Element lookup data
══════

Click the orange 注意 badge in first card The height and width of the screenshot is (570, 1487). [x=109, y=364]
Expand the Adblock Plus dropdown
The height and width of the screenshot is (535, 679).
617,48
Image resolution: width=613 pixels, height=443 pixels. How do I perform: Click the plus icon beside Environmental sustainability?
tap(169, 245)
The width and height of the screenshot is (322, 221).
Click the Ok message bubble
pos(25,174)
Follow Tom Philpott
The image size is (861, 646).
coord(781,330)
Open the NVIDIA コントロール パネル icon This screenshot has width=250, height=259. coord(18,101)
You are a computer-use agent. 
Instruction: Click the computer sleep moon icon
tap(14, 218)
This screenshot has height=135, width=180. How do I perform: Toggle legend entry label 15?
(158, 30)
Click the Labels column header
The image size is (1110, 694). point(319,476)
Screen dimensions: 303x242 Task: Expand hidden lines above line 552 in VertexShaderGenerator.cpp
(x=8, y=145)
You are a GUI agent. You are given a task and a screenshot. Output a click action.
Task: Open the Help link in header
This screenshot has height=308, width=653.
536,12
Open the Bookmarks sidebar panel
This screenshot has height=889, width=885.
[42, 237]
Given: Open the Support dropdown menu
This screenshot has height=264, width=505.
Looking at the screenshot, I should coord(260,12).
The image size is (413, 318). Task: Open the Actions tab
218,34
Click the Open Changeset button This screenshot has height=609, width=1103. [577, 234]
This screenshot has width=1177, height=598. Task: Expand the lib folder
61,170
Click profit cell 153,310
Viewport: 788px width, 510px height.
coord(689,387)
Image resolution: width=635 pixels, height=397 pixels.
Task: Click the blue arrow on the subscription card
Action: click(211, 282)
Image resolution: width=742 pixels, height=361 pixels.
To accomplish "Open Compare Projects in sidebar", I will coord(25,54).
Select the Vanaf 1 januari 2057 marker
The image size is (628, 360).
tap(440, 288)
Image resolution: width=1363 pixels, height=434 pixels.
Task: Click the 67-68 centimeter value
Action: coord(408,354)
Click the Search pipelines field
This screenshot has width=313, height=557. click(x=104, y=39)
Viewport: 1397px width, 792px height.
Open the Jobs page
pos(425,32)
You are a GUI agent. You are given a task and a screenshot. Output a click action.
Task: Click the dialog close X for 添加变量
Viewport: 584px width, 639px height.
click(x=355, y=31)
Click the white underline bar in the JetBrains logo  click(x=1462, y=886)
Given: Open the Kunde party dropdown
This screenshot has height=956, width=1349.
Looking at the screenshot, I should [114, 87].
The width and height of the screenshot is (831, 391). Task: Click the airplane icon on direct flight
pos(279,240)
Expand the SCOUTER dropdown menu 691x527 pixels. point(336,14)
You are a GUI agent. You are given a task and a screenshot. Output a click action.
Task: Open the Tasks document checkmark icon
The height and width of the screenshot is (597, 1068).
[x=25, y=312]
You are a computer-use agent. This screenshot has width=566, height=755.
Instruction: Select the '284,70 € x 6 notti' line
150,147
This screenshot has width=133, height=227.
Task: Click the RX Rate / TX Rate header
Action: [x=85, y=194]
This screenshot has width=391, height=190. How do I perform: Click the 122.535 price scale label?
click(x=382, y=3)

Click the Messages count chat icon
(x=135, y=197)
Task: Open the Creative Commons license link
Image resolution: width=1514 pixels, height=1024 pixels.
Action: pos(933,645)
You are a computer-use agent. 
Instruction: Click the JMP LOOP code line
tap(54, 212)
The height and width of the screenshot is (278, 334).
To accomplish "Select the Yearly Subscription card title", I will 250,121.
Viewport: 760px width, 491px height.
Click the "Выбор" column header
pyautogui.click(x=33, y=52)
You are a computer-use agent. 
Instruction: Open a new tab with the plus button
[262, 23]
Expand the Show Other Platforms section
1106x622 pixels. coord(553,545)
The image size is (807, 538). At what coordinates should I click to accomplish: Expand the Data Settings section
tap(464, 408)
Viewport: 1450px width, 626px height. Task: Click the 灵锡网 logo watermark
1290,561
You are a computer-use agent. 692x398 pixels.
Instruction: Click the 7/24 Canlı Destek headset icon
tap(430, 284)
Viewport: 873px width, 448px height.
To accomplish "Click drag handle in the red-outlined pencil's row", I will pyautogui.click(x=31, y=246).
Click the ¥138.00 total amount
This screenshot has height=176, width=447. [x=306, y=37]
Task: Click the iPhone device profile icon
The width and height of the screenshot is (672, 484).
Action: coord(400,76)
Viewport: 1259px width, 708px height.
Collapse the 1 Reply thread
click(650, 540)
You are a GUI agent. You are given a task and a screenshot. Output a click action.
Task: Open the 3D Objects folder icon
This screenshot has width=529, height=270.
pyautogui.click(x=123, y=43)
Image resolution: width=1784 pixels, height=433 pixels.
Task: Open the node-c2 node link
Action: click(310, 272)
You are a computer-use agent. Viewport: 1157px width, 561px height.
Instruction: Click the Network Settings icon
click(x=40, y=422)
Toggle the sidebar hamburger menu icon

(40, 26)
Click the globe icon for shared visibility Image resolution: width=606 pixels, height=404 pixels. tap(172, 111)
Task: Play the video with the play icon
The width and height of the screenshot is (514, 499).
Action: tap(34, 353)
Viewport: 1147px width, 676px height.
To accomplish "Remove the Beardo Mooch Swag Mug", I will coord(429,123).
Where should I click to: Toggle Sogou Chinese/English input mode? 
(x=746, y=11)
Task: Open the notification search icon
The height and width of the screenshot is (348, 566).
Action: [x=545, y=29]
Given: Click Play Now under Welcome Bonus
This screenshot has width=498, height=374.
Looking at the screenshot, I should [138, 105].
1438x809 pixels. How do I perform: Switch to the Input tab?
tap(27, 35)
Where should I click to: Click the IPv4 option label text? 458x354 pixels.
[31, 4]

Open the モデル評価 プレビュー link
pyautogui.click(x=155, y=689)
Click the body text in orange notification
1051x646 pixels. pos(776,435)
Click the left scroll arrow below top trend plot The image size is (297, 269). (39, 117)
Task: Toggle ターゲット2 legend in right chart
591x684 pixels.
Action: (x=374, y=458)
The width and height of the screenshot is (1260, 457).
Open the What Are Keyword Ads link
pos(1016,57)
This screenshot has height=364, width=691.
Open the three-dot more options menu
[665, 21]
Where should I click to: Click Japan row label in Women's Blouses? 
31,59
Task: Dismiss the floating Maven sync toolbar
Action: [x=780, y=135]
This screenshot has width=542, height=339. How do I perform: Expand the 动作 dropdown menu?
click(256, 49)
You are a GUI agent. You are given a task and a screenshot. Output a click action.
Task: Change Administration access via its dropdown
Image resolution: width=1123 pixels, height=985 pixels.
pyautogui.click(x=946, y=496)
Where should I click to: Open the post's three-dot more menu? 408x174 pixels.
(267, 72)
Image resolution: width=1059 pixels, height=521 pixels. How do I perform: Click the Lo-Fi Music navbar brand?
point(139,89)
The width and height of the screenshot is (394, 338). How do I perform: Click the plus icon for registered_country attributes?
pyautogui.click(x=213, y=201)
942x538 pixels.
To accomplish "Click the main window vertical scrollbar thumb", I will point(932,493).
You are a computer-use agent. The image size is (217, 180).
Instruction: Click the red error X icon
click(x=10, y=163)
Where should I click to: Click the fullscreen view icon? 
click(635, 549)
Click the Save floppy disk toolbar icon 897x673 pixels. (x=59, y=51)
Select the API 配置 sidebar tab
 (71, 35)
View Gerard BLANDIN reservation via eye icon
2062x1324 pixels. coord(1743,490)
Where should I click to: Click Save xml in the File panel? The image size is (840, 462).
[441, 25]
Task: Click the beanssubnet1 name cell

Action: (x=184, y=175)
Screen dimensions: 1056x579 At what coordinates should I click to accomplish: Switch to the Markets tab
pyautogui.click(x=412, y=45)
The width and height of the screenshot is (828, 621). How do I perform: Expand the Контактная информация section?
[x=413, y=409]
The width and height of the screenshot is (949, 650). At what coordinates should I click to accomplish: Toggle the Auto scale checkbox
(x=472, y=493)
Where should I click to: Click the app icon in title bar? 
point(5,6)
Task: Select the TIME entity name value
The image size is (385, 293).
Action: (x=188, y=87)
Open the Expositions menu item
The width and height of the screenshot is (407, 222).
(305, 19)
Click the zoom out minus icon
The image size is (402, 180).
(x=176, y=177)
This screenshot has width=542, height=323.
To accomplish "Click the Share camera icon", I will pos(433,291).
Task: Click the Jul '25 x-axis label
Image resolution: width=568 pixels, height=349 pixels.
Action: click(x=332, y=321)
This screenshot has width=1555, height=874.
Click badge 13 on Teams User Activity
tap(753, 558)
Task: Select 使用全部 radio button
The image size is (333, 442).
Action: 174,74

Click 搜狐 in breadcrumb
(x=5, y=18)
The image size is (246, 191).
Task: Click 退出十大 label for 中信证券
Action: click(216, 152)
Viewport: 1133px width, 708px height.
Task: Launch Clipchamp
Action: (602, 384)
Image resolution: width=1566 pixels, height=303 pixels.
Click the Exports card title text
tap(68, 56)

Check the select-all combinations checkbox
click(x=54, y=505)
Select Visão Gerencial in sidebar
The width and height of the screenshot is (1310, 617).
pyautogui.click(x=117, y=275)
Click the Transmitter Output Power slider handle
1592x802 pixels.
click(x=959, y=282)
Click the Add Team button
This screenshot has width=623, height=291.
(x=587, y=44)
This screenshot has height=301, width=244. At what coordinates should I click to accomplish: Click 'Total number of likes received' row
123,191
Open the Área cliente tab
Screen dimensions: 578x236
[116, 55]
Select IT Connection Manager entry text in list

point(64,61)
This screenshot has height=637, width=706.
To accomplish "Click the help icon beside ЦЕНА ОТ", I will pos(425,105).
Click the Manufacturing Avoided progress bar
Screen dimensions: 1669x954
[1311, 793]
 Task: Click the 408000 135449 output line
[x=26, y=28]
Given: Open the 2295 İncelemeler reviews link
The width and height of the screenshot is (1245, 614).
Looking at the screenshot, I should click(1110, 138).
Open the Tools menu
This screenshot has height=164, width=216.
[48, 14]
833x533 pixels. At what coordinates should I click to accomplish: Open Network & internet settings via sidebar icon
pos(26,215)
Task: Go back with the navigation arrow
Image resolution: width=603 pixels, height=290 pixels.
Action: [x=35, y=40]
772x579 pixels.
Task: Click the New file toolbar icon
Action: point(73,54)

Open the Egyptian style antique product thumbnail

══════

◆ What you have to do
Rewrite the data above as a JSON list of strings, one string per line with blank lines omitted, covering only the lines from the start of the data through the line containing "coord(781,330)".

◆ Task solution
[
  "Click the orange 注意 badge in first card The height and width of the screenshot is (570, 1487). [x=109, y=364]",
  "Expand the Adblock Plus dropdown",
  "The height and width of the screenshot is (535, 679).",
  "617,48",
  "Image resolution: width=613 pixels, height=443 pixels. How do I perform: Click the plus icon beside Environmental sustainability?",
  "tap(169, 245)",
  "The width and height of the screenshot is (322, 221).",
  "Click the Ok message bubble",
  "pos(25,174)",
  "Follow Tom Philpott",
  "The image size is (861, 646).",
  "coord(781,330)"
]